Blogia
El Blog de Sergio del Molino

PENSAMIENTOS DE LAVANDERÍA

PENSAMIENTOS DE LAVANDERÍA

En los viajes que duran más de diez días -algo que empieza a ser extraño en el mundo asalariado de tiempos milimetrados- conviene reservar uno o dos a la holganza. Refrenar el ritmo, tumbarse un poco a la bartola en el hotel, zapear por la tele local y pasear errante y pausado. Como diría un discípulo pedante de Roland Barthes, hay que refrenar el ímpetu escópico, descansar la retina y las piernas para afrontar con ánimo el resto de la andadura.

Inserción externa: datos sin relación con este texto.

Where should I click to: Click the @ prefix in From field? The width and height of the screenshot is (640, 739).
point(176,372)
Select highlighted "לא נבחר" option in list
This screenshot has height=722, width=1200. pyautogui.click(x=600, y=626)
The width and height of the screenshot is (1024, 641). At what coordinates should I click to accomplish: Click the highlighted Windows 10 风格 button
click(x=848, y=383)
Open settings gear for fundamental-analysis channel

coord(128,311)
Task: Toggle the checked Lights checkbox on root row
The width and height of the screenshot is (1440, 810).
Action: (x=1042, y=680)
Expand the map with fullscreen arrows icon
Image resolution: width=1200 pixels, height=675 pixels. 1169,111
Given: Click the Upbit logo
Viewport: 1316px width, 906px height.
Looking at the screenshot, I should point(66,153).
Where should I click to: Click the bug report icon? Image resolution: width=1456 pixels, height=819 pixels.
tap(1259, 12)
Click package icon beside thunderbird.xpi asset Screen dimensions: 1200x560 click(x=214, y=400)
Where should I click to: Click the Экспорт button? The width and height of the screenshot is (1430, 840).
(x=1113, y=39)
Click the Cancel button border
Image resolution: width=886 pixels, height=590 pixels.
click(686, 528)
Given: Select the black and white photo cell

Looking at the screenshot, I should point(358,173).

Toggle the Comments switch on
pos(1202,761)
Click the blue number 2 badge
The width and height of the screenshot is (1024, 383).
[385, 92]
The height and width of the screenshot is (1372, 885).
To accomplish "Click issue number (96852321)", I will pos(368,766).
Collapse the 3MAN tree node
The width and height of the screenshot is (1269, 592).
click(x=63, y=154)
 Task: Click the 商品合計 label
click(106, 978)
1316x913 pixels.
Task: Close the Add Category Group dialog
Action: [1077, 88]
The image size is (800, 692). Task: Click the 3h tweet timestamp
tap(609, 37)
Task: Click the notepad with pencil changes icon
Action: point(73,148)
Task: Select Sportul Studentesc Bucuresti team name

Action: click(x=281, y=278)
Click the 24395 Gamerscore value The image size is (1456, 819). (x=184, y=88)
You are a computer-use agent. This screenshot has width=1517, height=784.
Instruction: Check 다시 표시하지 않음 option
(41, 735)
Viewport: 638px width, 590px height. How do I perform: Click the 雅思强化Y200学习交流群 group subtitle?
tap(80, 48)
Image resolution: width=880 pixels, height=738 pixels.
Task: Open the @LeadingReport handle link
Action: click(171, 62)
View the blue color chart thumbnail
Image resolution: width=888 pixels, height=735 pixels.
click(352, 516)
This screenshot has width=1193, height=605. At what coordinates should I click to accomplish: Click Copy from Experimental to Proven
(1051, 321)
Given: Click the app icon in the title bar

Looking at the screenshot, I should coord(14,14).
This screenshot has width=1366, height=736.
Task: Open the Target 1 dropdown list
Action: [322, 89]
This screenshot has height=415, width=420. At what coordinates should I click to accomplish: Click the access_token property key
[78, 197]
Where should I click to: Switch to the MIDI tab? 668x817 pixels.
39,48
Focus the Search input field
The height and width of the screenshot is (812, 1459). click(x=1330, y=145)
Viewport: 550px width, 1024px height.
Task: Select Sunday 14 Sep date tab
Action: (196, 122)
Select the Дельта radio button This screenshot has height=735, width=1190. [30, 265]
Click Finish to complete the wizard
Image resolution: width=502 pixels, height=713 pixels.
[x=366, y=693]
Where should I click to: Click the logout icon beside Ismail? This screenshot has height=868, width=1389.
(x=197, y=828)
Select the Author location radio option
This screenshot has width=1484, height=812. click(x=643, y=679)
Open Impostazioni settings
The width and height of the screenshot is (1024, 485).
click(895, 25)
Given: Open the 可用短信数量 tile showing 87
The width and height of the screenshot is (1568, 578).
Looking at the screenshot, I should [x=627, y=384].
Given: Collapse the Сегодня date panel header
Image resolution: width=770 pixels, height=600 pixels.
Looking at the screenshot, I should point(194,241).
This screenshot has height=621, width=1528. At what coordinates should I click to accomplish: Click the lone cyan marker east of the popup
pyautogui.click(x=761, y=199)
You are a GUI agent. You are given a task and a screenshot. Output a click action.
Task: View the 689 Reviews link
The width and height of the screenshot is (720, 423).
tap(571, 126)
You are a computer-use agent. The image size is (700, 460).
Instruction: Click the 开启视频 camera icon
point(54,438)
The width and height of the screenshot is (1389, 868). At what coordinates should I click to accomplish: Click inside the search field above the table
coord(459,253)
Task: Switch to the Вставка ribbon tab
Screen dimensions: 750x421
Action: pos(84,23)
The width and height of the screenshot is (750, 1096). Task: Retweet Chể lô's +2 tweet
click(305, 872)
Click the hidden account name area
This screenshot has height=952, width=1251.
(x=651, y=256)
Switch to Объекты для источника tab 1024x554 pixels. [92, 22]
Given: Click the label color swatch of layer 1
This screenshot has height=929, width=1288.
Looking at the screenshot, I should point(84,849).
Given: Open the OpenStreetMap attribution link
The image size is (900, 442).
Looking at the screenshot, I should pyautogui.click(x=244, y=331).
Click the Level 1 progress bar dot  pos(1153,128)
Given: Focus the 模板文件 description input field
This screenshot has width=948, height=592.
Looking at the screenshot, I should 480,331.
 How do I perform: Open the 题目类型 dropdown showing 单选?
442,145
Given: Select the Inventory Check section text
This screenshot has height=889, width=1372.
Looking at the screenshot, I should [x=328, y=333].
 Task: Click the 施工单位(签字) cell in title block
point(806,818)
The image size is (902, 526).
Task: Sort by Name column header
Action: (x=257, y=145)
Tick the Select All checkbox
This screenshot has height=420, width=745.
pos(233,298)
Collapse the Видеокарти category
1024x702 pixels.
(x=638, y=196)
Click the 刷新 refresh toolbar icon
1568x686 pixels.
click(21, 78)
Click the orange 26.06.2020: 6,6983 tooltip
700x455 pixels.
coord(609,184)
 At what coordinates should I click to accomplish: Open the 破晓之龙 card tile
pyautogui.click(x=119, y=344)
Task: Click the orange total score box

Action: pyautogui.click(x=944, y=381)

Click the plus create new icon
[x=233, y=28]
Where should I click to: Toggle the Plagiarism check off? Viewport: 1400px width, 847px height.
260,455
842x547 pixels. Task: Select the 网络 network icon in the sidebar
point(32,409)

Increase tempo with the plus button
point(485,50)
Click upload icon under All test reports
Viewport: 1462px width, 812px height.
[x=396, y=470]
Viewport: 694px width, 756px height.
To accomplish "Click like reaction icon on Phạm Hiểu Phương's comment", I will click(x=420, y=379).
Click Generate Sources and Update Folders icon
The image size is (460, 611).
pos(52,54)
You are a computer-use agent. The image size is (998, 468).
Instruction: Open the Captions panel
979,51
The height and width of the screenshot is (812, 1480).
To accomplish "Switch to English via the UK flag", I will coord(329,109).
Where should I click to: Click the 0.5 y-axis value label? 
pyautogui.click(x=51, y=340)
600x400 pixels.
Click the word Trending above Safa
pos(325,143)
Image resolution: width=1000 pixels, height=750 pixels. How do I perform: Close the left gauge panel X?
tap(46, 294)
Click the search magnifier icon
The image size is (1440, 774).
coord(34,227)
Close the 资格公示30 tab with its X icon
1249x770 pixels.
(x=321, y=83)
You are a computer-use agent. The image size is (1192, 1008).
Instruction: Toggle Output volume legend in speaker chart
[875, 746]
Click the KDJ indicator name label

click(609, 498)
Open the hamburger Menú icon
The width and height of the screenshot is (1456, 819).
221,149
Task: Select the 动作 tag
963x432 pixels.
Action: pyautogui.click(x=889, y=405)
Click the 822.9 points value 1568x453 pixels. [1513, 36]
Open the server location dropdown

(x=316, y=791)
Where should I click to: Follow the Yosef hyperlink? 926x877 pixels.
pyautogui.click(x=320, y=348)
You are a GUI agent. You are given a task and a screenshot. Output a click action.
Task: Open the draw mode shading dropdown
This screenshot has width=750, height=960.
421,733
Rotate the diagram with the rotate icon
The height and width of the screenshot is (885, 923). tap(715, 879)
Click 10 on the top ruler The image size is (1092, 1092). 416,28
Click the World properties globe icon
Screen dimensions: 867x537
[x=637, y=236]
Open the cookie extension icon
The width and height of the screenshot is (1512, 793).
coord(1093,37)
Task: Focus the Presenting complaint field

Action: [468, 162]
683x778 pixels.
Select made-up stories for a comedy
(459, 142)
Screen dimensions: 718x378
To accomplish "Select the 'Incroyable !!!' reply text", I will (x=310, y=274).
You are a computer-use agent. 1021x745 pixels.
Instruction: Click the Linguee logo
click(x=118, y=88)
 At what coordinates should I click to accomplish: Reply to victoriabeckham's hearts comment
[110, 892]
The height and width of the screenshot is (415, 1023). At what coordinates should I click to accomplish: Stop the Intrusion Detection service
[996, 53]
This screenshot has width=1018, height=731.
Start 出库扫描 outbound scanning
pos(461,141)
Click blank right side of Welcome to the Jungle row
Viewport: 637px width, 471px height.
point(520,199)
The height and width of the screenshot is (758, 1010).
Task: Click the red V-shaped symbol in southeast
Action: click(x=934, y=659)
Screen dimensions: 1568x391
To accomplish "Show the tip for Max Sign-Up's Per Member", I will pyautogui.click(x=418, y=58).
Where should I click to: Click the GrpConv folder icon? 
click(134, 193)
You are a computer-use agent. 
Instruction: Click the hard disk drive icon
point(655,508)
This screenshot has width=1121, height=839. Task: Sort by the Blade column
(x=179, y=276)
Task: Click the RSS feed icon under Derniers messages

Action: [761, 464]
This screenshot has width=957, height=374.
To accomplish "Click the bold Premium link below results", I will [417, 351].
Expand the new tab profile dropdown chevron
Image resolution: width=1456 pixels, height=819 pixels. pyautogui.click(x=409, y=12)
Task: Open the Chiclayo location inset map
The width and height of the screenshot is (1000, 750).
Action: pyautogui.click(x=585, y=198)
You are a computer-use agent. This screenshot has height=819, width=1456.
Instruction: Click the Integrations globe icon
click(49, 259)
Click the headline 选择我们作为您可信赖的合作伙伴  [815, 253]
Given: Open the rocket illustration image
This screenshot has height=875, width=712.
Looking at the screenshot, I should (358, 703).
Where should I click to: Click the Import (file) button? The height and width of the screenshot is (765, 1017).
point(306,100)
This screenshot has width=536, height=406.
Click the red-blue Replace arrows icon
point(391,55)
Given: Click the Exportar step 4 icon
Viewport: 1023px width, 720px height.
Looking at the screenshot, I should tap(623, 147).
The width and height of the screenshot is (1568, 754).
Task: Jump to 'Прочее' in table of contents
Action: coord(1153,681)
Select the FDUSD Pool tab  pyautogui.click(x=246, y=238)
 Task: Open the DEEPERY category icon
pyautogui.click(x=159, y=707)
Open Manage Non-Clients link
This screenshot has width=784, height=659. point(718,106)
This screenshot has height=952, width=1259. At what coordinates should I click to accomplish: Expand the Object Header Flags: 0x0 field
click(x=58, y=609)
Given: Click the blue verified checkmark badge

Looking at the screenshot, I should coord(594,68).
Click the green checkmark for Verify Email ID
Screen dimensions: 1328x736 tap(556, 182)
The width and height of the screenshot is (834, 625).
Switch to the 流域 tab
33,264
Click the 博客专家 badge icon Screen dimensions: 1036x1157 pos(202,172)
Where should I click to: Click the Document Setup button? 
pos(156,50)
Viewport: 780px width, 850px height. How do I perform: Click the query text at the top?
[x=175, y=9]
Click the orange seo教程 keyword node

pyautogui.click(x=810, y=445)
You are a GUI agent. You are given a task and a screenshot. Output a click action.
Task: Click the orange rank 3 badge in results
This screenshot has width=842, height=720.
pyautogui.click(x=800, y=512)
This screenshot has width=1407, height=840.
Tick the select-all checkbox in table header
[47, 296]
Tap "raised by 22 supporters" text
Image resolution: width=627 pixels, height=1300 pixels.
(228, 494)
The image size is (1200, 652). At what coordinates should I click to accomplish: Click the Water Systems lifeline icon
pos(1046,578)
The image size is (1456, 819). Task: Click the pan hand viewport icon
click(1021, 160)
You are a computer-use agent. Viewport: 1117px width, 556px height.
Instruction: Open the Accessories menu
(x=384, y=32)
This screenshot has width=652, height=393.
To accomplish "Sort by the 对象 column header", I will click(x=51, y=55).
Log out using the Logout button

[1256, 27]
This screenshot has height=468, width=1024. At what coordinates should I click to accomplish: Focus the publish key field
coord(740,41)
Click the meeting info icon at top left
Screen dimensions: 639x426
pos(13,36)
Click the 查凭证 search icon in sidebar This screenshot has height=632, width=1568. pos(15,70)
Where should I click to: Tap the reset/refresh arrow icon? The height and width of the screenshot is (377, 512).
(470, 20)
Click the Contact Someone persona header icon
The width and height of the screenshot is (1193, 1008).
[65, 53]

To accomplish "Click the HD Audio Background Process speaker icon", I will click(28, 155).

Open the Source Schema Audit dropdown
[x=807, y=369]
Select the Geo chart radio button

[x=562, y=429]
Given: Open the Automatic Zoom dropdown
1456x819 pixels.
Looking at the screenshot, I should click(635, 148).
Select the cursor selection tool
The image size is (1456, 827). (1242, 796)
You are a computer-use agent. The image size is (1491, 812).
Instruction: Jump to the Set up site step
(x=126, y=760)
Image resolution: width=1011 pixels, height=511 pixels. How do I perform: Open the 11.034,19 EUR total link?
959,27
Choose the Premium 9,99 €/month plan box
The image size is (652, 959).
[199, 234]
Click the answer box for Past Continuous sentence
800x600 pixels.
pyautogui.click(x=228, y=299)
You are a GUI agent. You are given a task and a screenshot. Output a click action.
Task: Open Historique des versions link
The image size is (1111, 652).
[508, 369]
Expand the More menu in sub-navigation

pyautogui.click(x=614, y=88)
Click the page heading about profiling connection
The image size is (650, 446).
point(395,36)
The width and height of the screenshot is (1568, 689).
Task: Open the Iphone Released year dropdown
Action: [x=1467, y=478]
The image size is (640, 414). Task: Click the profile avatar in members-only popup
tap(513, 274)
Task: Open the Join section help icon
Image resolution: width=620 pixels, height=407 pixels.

Y eso hemos hecho en nuestro último día en San Francisco, antes de poner la proa rumbo a Las Vegas, siguiente parada. Por supuesto que nos hemos dejado cosas por ver, museos por visitar y barrios por explorar. Admitir de antemano que es imposible conocer una ciudad en una semana ayuda al viajero a quitarse angustias de encima. Se trata de ver y de estar, no de dominar. Si a una persona nunca se la conoce del todo, ni aun compartiendo la vida entera con ella, con las ciudades pasa lo mismo. Así que es mejor retener el encanto de la fugacidad, del encuentro liviano, y partir con la certeza de que lo mejor y más sabroso se ha quedado escondido en cualquier esquina. Ya decía Cortázar que toda ciudad exige un duro peaje antes de acoplarse a alguien, y ese peaje puede significar años de tercos paseos.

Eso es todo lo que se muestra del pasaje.